Welche Schwierigkeiten gibt es jenseits der sprachlichen Defizite?
Uslucan: Auch die abgefragten Inhalte der Intelligenztests haben für Migranten oft nicht dieselbe Alltagsrelevanz wie für Einheimische. Viele Zuwandererfamilien haben ein ganz anderes Weltwissen als die Märchen der Gebrüder Grimm, in Deutschland gebräuchliche Abzählreime oder Lieder. Ich zum Beispiel bin mit acht Jahren nach Deutschland gekommen und kenne bis heute kaum deutsche Volkslieder. Wir müssen uns eines klar machen: Langfristig führt diese kulturell gebundene Talentauffassung dazu, dass wir viel Potenzial überhaupt nicht erkennen und die Begabungen nach dem Motto „use it or lose it“ irgendwann ganz verloren gehen.
Das Testverfahren muss also verändert werden?
Uslucan: Ja, das ist dringend notwendig. Wichtig ist aber auch, dass die verschiedenen kulturellen und sprachlichen Hintergründe schon bei der Erstellung der allerersten Stichprobe berücksichtigt werden. Denn an dieser sogenannten Normstichprobe werden spätere Testergebnisse gemessen. In den USA werden auch für die Normstichprobe längst nicht mehr nur weiße Mittelschichtskinder getestet, sondern auch junge Menschen mit afroamerikanischen Wurzeln.
Was können die Pädagogen tun – die ja ebenfalls überwiegend aus der bildungsbürgerlichen Mittelschicht stammen?
Uslucan: Lehrer können vor allem zwei Dinge tun: Zum einen sollten sie die Leistungen ihrer Schüler nicht nur grob in richtig und falsch unterteilen, sondern schauen, ob den Fehlern ihrer Schüler eine Systematik zugrunde liegt. Kindern mit der Erstsprache Türkisch unterlaufen zum Beispiel öfter Zahlendreher – weil sie die Ziffern falsch übersetzen, und so statt 13 und 14 etwa 31 und 41 addieren. Einem entwicklungspsychologisch sensiblen Pädagogen sollte das auffallen. Zum anderen brauchen wir – in der Gesellschaft überhaupt, in der Schule und in den Testverfahren – eine andere, pluralistischere Anerkennungskultur. Denn Kinder mit Migrationshintergrund machen in Deutschland leider immer wieder die Erfahrung, dass ihre Begabungen und Talente nicht gewürdigt werden. Etwa, dass sie fließend Türkisch, Arabisch oder Russisch sprechen, ein traditionelles Musikinstrument spielen oder große Teile des Korans auswendig können: das ist eine enorme Gedächtnisleistung.

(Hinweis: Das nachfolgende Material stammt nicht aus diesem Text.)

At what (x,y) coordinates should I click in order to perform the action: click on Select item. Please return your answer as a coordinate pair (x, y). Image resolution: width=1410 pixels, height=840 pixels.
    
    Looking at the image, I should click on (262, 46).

Was muss die Wissenschaft hier leisten?
Uslucan: Im Vergleich zur entwicklungspsychologischen Literatur, die es in den USA zu diesem Thema gibt, haben wir in Deutschland noch viel aufzuholen. Wir müssen das Thema stärker in den Mittelpunkt rücken. Die Forschungslage ist in den USA viel besser, und es gibt dort eine stärkere Sensibilität für die Frage, ob Minoritäten in den Förderprogrammen vertreten sind oder nicht.
Wie können zugewanderte Eltern ihre Kinder unterstützen?
Uslucan: Die Kinder sollten so früh wie möglich Deutsch lernen. Darüber hinaus ist es – natürlich für alle Eltern – wichtig, nicht nur die Defizite ihrer Kinder zu betrachten, sondern deren Talente aufzuspüren. Und dafür zu sorgen, dass diese Fähigkeiten gefördert werden. Zugewanderte Eltern kennen sich oft nicht mit dem deutschen Schulsystem aus, viele von ihnen sind selbst nur ein paar Jahre zur Schule gegangen. Sie kennen noch weniger als Einheimische die vorhandenen Begabtenförderprogramme in Deutschland. Sie verlassen sich deshalb häufig auf die fachliche Qualifikation der Pädagogen und glauben – aus Bescheidenheit oder Unsicherheit – nicht an besondere Begabungen ihrer Kinder.
Prof. Dr. Haci Halil Uslucan ist Wissenschaftlicher Leiter des Zentrums für Türkeistudien und Integrationsforschung in Essen. Seine Schwerpunkte liegen unter anderem auf Erziehung und Entwicklung sowie pädagogische Psychologie von Kindern aus Migrantenfamilien. Uslucan ist Mitglied im Rat für Migration.